==== Text excerpt

The triple-decker Sky Whale would have a wingspan of 88m (Oscar Vinals)
Blue-sky thinking - AWWA Sky Whale
Industrial designers are less constrained in their creativity than aircraft engineers, who of course have to worry about ensuring their designs meet safety standards and can be produced economically. So it’s no surprise that Spanish graphic designer Oscar Viñals let his imagination roam free when he created his concept aircraft, the Sky Whale. Its description reads like a veritable wish list of advanced aerospace technologies: a blended wing-body design to minimise weight; active control of airflow over the wings to maintain smooth, low-drag flight; hybrid turbo-electric propulsion; self-healing skins; virtual-reality windows; laser collision sensors; and wings and engines designed to break off to ensure safety in a crash.
The Sky Whale’s 755 passengers occupy three decks, First Class on the top level with a sky view through electronically dimmable ceiling windows incorporating solar panels. Of course it’s highly unlikely the awesome but outlandish Sky Whale will ever be built, its design more creative that practical, but it may serve to inspire a future generation of aircraft engineers to be less conservative in their imaginings.
Silent supersonic - Lockheed N+2
If there is ever a successor to the Concorde, chances are it will look somewhat different from the iconic supersonic airliner. When an aeroplane breaks the sound barrier, it flies faster than the disturbances caused by its passage can propagate away through the air. This causes the air to pile up into shockwaves at the nose, wing edges and tail. When these shockwaves combine they are released in the distinctive sound known as a sonic boom. This can cause problems for nearby residents, startle wildlife and even damage buildings.
Now, working with Boeing and Lockheed Martin, NASA has perfected tools to create an aircraft so its boom is reduced from the painfully loud double bang characteristic of Concorde to a barely perceptible whoosh. The secret is in carefully controlling how the shockwaves form on the aircraft. The complex curves of the concept N+2’s fuselage, the sharp sweep of its wing, and placing of its engines are all designed to control shockwave formation and minimize sonic boom.
Plane with a view - Technicon Ixion
Passengers often complain about the small size of aircraft windows, the lack of light inside and their limited view of the outside world. However, aeroplane designers would rather not have any windows at all as they just add weight and complexity. Cutting holes in a fuselage creates potential weak points, so the structure must beefed up to compensate leading to heavier aircraft, and as the window locations are fixed, they may no longer line up with the seats if an operator changes its cabin configuration.
French design studio Technicon thinks it has come up with a solution: The Ixion concept for a windowless private jet. Its cabin is lined with solar-powered screens that can display anything from a panoramic view of the outside beamed in from fuselage and wing cameras to videoconferences and even movies.
Designed to show the art of the possible, the Ixion concept uses technology available now or in the near future, says team leader Gareth Davies. The interior could be entirely tailored, from seemingly transparent walls and ceiling to simulated windows for less adventurous passengers. This video showing off the possibilities is luxuriously cool.

========
==== Raw data

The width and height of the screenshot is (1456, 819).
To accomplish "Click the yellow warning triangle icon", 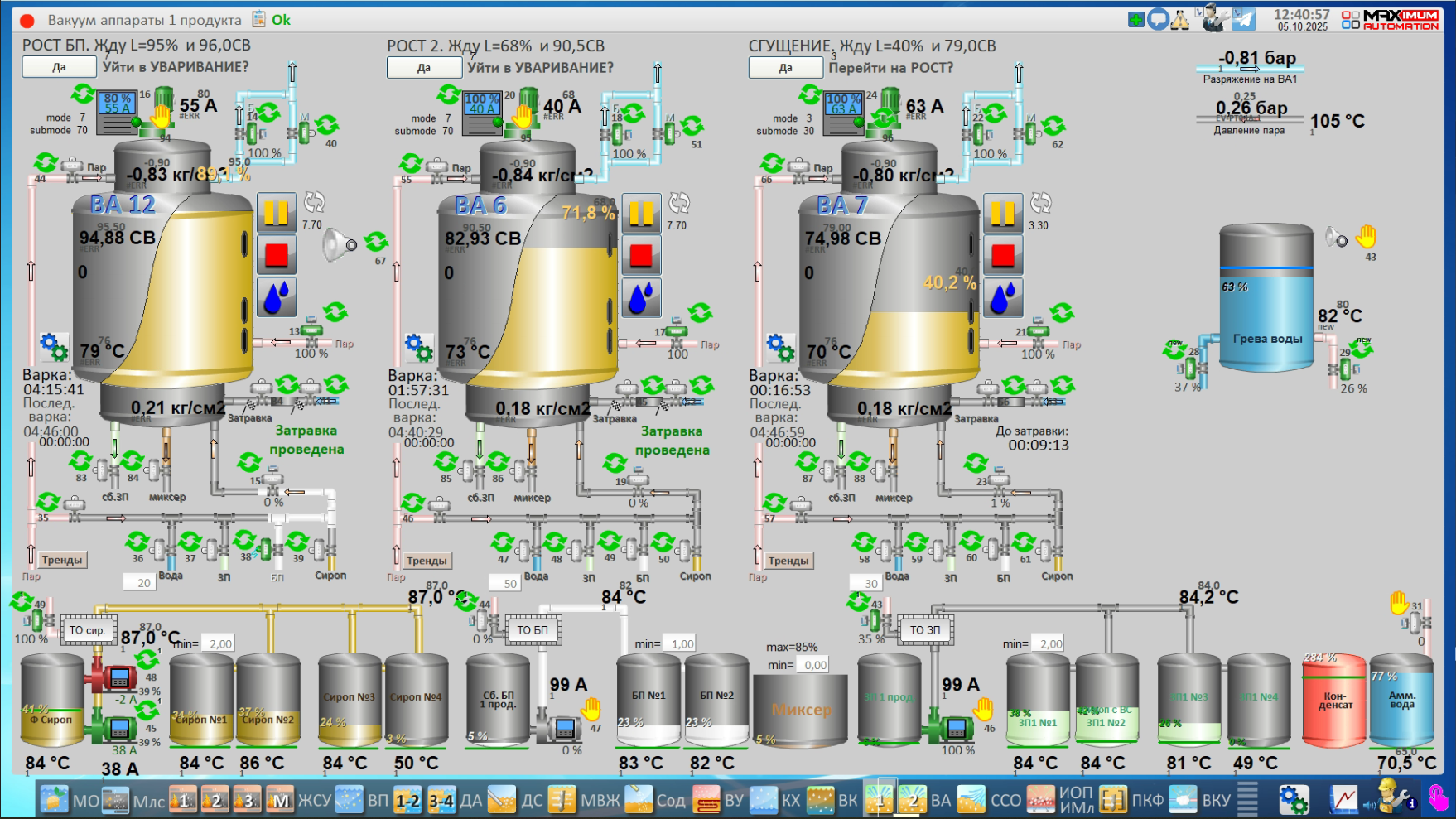I will click(1179, 19).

========

[Directive A]:
Decide whether each statement agrees with the concept aircraft article. Answer yes or no for each, and quote the words from the article that settle it.
(i) The Sky Whale would carry 755 passengers on three decks.
(ii) The Ixion concept gives passengers larger windows than a typical jet.
(iii) NASA worked with Boeing and Lockheed Martin on tools to reduce sonic boom.
[Directive B]: From the concept aircraft article, write out the passage between "Blue-sky thinking - AWWA" and "in a crash.", inclusive.
[Directive C]:
Answer these questions from the concept aircraft article:
(i) What wingspan would the Sky Whale have?
(ii) Which design studio came up with the Ixion concept?
(iii) Who is named as the Ixion team leader?

[Written reply A]:
(i) Yes: "The Sky Whale’s 755 passengers occupy three decks"
(ii) No: "The Ixion concept for a windowless private jet"
(iii) Yes: "Now, working with Boeing and Lockheed Martin, NASA has perfected tools to create an aircraft so its boom is reduced"

[Written reply B]:
Blue-sky thinking - AWWA Sky Whale
Industrial designers are less constrained in their creativity than aircraft engineers, who of course have to worry about ensuring their designs meet safety standards and can be produced economically. So it’s no surprise that Spanish graphic designer Oscar Viñals let his imagination roam free when he created his concept aircraft, the Sky Whale. Its description reads like a veritable wish list of advanced aerospace technologies: a blended wing-body design to minimise weight; active control of airflow over the wings to maintain smooth, low-drag flight; hybrid turbo-electric propulsion; self-healing skins; virtual-reality windows; laser collision sensors; and wings and engines designed to break off to ensure safety in a crash.

[Written reply C]:
(i) 88m
(ii) Technicon, a French design studio
(iii) Gareth Davies